State played important role in denying the adopted a sense of their origin

State played important role in denying the adopted a sense of their origin

State gave Catholic hierarchy extensive control over 1952 Adoption Act

Former Catholic Archbishop of Dublin John Charles McQuaid with Éamon de Valera. When the Adoption Act, 1952, was crafted, formalising the adoption process in the Republic, every line of the proposed Bill was sent to  McQuaid for his scrutiny. Former Catholic Archbishop of Dublin John Charles McQuaid with Éamon de Valera. When the Adoption Act, 1952, was crafted, formalising the adoption process in the Republic, every line of the proposed Bill was sent to McQuaid for his scrutiny.

Robbie Roulston Mon, Nov 11, 2013, 12:01

First published: Mon, Nov 11, 2013, 12:01  

Tracing legislation, to enable adopted individuals to identify their biological parents, has recently become a subject of debate, with TD Clare Daly, in particular, pressing Taoiseach Enda Kenny and Minister for Children Frances Fitzgerald on the matter. In response to Daly’s questions in March last year, Fitzgerald agreed reform was very important and voiced her support for “the strongest possible legislation to deal with this issue” but warned there were constitutional obstacles.

In addition to the commitments of Fitzgerald and the parliamentary questions of Daly and other TDs, a number of organisations, such as the Adoption Rights Alliance, Adopted Illegally Ireland and Adoption Rights Now, are working to shed light on this issue, thereby dislodging another skeleton from the Irish church-State closet.
Adoption Act, 1952
When the Adoption Act, 1952, was crafted, formalising the adoption process in the Republic, the hierarchy of the Catholic Church was given an unusual degree of control even by the prevailing standards in the State.

Every line of the proposed Bill was sent to the Catholic Archbishop of Dublin, John Charles McQuaid, for his scrutiny. McQuaid proofed the legislation and insisted “the safeguards must be such as the church considers sufficient to protect faith and morals”.

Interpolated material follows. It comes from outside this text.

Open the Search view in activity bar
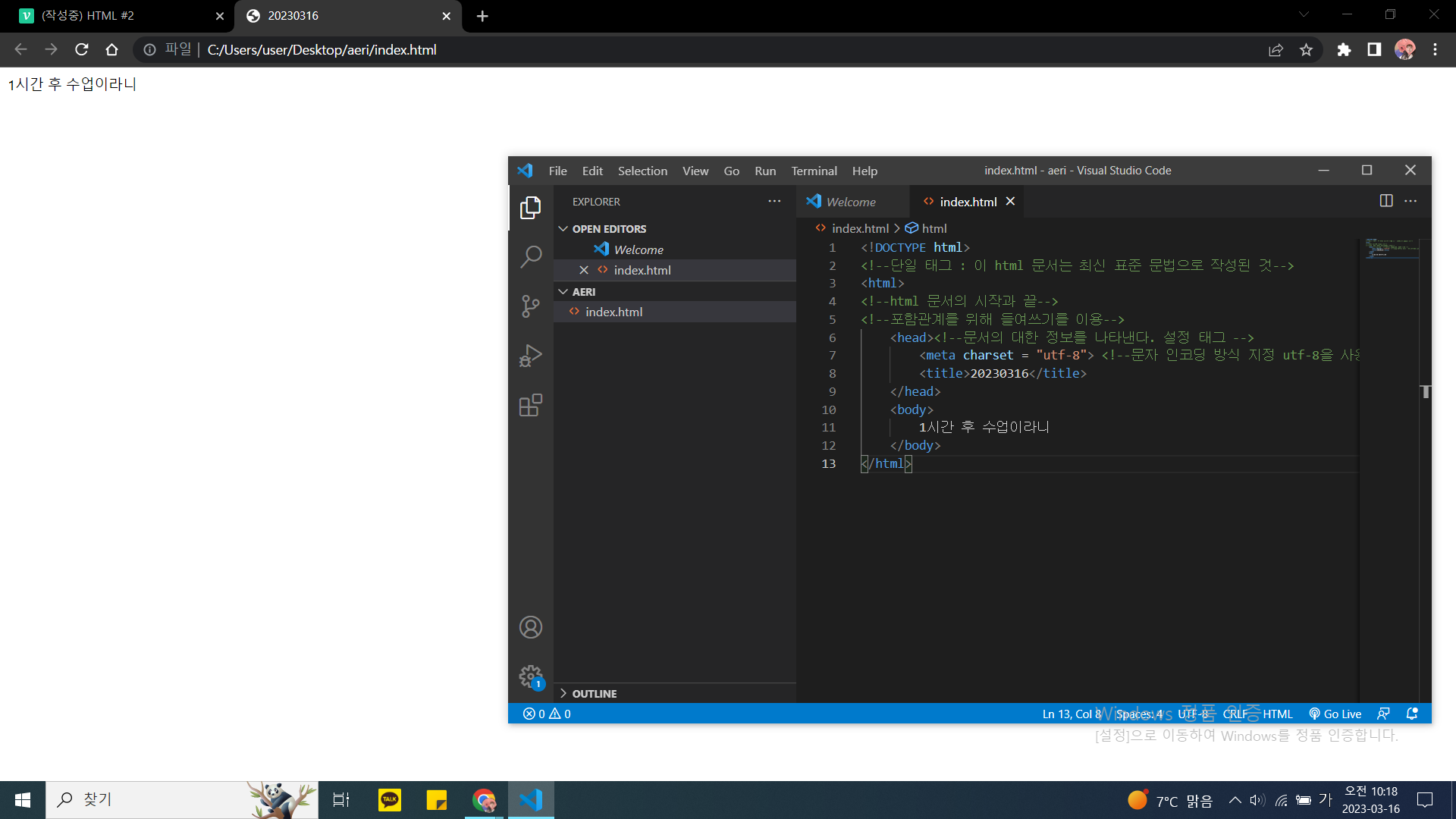Screen dimensions: 1456x819 [x=531, y=256]

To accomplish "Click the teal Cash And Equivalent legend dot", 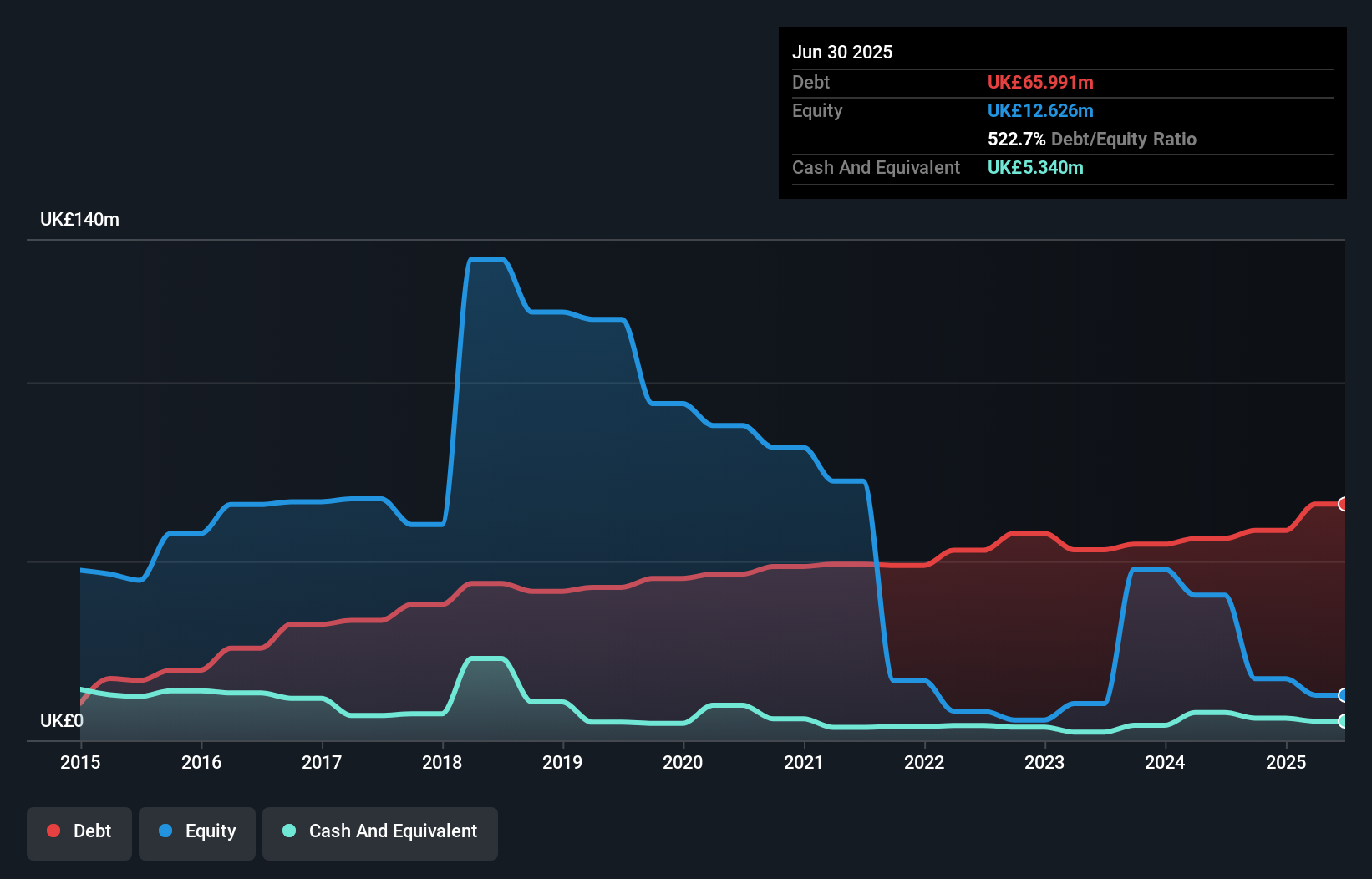I will 287,831.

To ward off “the evils of proselytism” these safeguards sought to bar couples in mixed- religious marriages from adopting children, and more glaringly prevented the child of such a couple, for instance in the case of an orphan, from being adopted.

Similar restrictions were placed on children of no religion and children aged eight or more. In the case of a mother who changed her religion within a year of giving birth, a subsequent child could not be adopted until a year had passed after the change. This last measure was to safeguard against mothers switching their denominational adherence to find a suitable home for their child.

The Department of Justice also made sure no measure connected to the Adoption Act would enable traceability, and prevented the Department of Health from introducing reforms that would have provided a more straightforward, State-registered paper trail. The Department of Health requested that the adoption register include the county of birth, a proposal rejected by the Department of Justice, which argued: “The number of children involved would be so small in this country that in many cases such an entry would enable any person to trace with a strong degree of probability (and sometimes with certainty) the connections between the two entries by a comparison of dates, etc, in the register of adopted children and the original register of births.”

Thus the paper trail was to be burned as a matter of State policy.
Contradictory agendas
This was not the last time that these two departments would clash over the welfare of children, carrying an important lesson from the period: the State did not act as one on matters of church and State. Different government ministers, different departments and different civil servants pursued varying and often contradictory agendas.

When the Department of Health introduced reforms in 1957 that required adoption societies to notify public authorities before they placed a child with the intent of adoption, so that local authorities could inspect the prospective adoptive home,Catholic Social Welfare Bureau director and McQuaid’s point man on adoption issues Msgr Cecil Barrett was furious.

Barrett confided to McQuaid: “All the Catholic adoption societies objected strongly to this particular section as it cut right across the confidential nature of the work as provided for in the Adoption Act, 1952. I drew the attention of the Department of Justice and the Adoption Board to what had happened and it was the first either of them had heard of it. It was the Department of Health which was responsible for the introduction of this offending section.” Of the adopted child, he argued “legally its original surname is buried”.

Barrett concluded: “No substantial change should have been made without the approval of the hierarchy”. He had the 1957 reforms reversed in the Adoption Act of 1964.

In response, McQuaid sent Barrett his “very grateful congratulations”, and he also wrote to the minister for justice, Charles Haughey, to “express to you my own gratitude and the appreciation of the bishops for your courtesy and for the unfailing co-operation of the department [of justice] in all that concerns the adoption of children”.

The State played an important role in denying some its more vulnerable citizens a sense of their origin. Those who argue today that it has a commensurate duty to address this have a strong case.